Et si nous revenons à la dernière guerre, les actions barbares de purification ethnique qui ont eut lieu, n’ont été possible qu’à cause du respect par la population du camp du vainqueur. Quand la victoire a changé de camp, le peuple a lui aussi changé de camp. C’est comme ça.
D’une manière plus large, voilà que ça explique aussi pourquoi il y a eu beaucoup et il y a encore des guerres, eh oui les guerres ça sert à ce qu’il y ait un vainqueur. Et le vainqueur par un coup de baguette magique obtient l’adoration des vaincus et leur servitude. Nos peuples sont des peuples de vaincus qui encensent leurs vainqueurs. En plus, le peuple, mais je préfère quand même dire la population, n’est pas fidèle et même plutôt versatile. Dès que le vent tourne, la population aussi.
Nous avons la même situation avec notre pauvre élection présidentielle. La population était prête à infliger une déculottée à Hollande et, magiquement, elle encense son successeur. Cherchez l’erreur. Pourquoi ? parce que ce successeur a été désigné dès le début comme le gagnant. C’est exactement le syndrome du camp du vainqueur. Et on entend déjà la même musique pour les législatives alors qu’il est, encore, impossible de prévoir combien il y aura de triangulaires voire de quadrangulaires et ce qui en sortira.
Je n’ai pas encore réfléchi à comment contrecarrer ou au moins commencer à lutter contre ce syndrome, mais ce qui est sûr c’est qu’il y a du boulot.

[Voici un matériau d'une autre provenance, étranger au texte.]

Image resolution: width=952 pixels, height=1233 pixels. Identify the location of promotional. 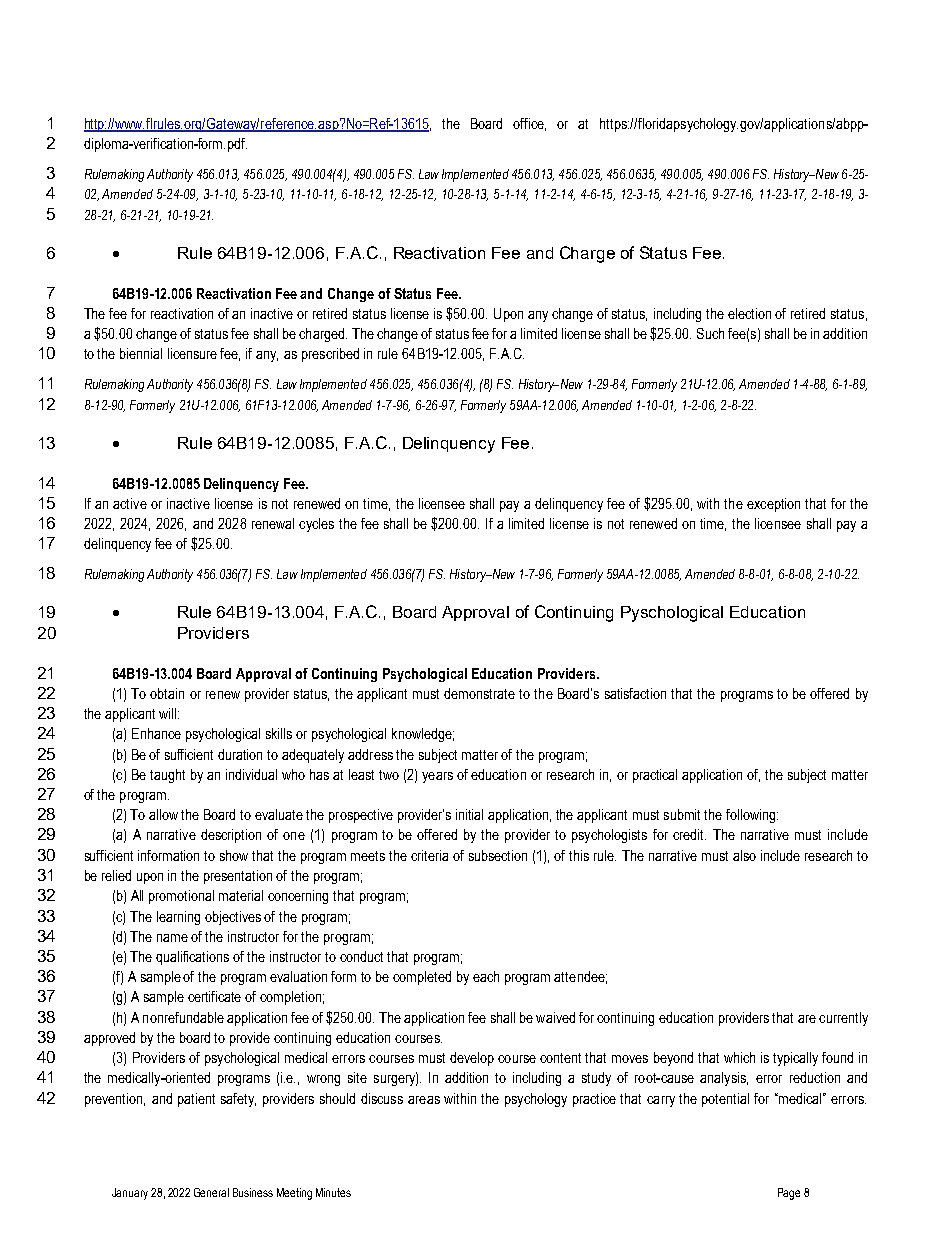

A vrai dire j’ai déjà commencé à résister, oui, et c’est en n’ayant pas la télé et tout ce qui va avec, car elle ne vante que les mérites du vainqueur. Cela je l’ai toujours senti mais je ne savais pas que c’était une question de survie. Oui parce que le syndrome du vainqueur ne demande pas obligatoirement une guerre. De nos jours, il suffit que le vainqueur soit construit, introduit, validé puis intronisé par les médias. Les médias sont l’arme moderne, plus besoin de chars, les infos suffisent et rendent les élections caduques car le peuple choisira toujours le vainqueur et pas son propre bien. Même si le vainqueur est complètement fabriqué artificiellement, le peuple le choisira, il a toujours fait comme ça.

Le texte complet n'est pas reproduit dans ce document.